## Given request
Please copy the rows from the line containing "The height and" through the line containing "the restart render", including both of those lines, and omit the pictures from your answer.

## Data records
⁂

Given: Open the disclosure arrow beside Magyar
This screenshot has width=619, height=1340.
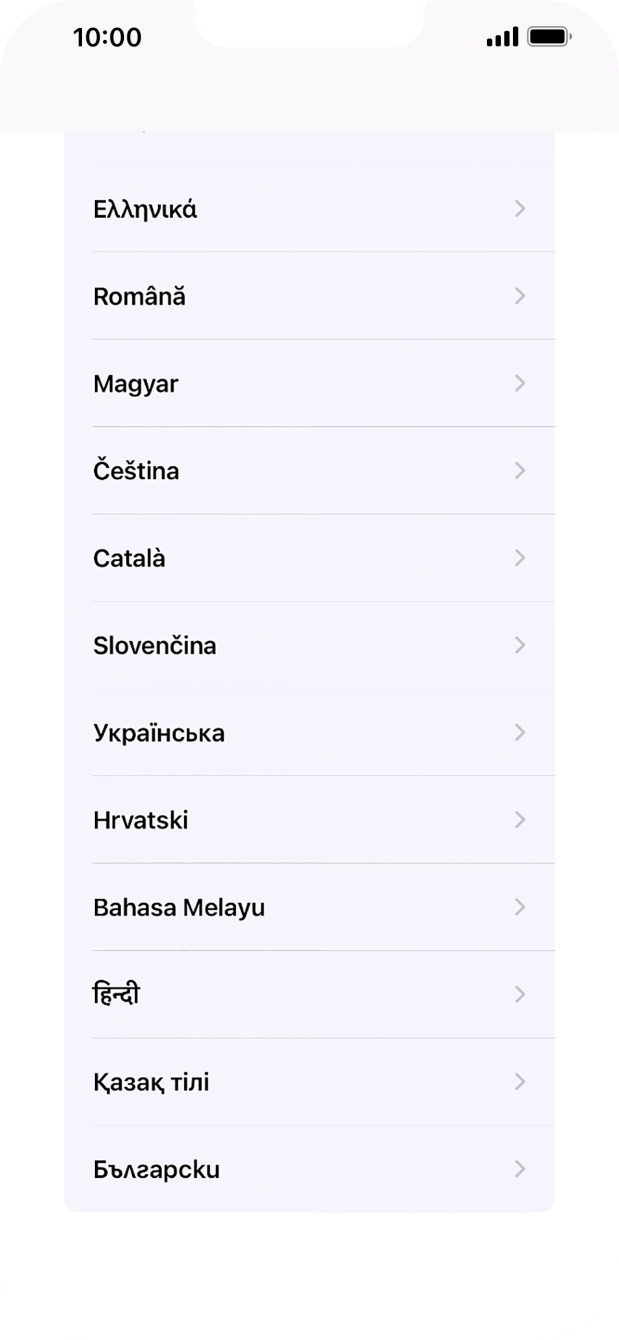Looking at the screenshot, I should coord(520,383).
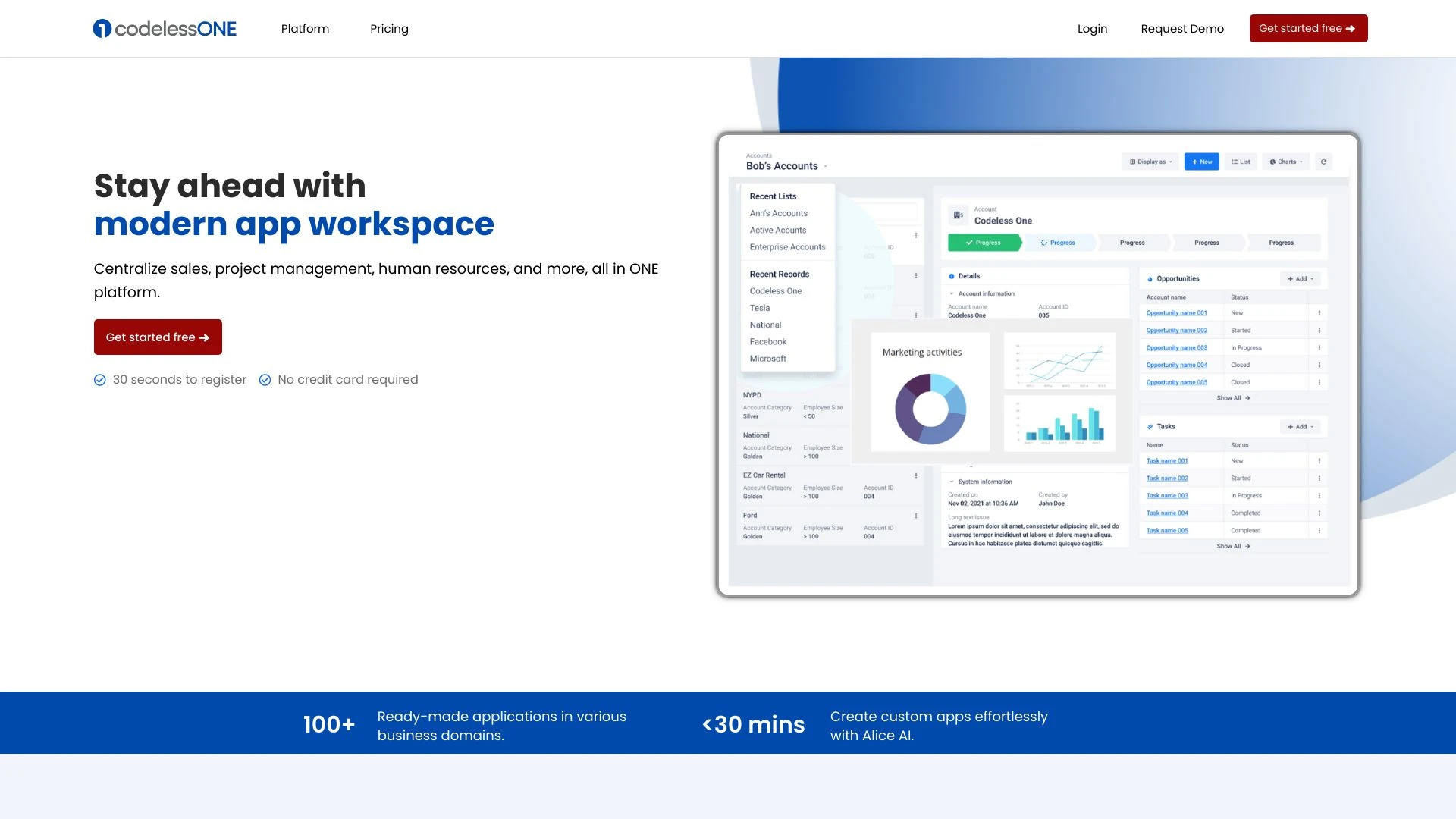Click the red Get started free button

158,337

⁂

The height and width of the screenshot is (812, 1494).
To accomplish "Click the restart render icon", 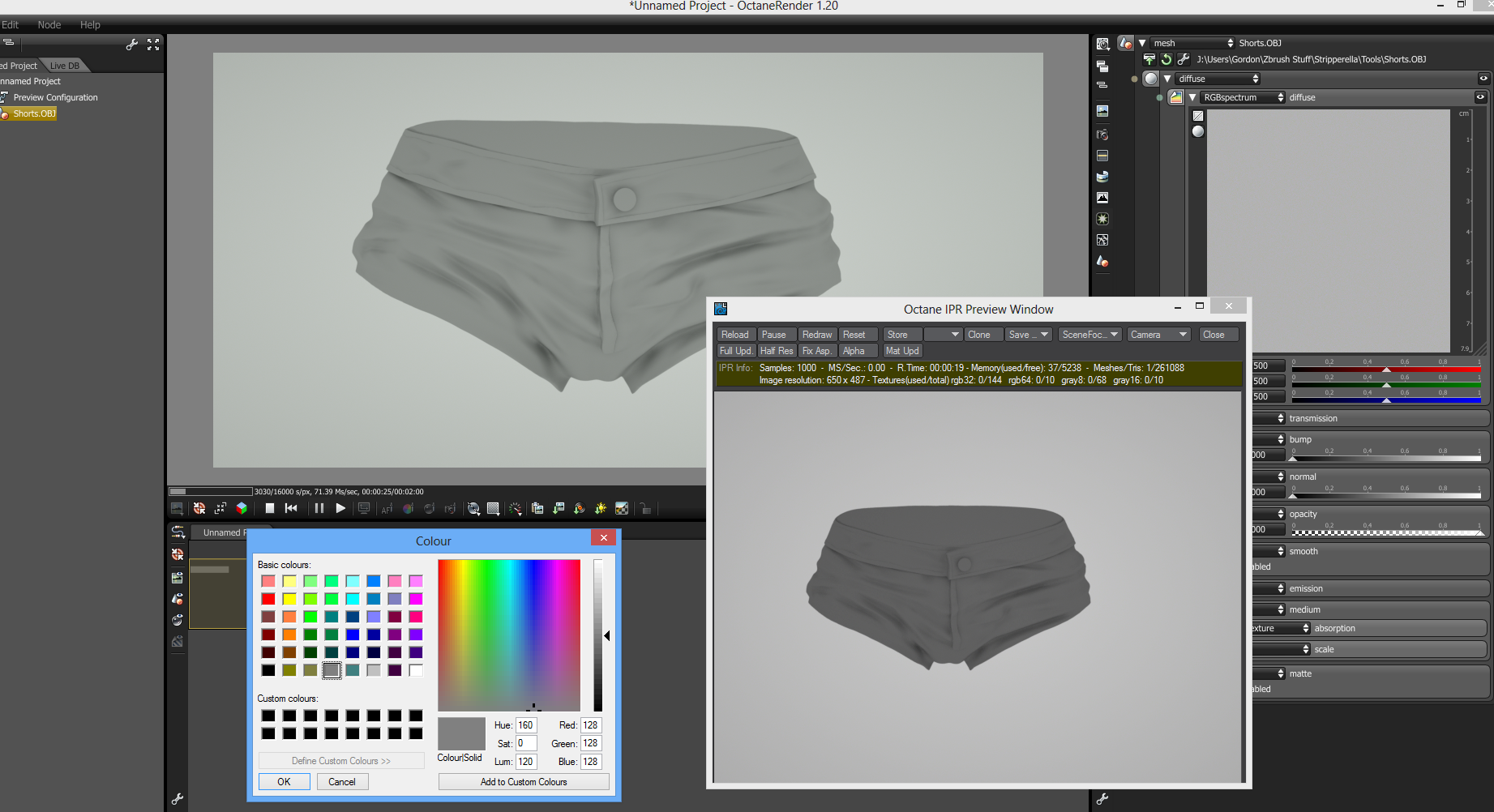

⁂

## Solution to this problem
The height and width of the screenshot is (812, 1494).
To accomplish "Click the restart render icon", 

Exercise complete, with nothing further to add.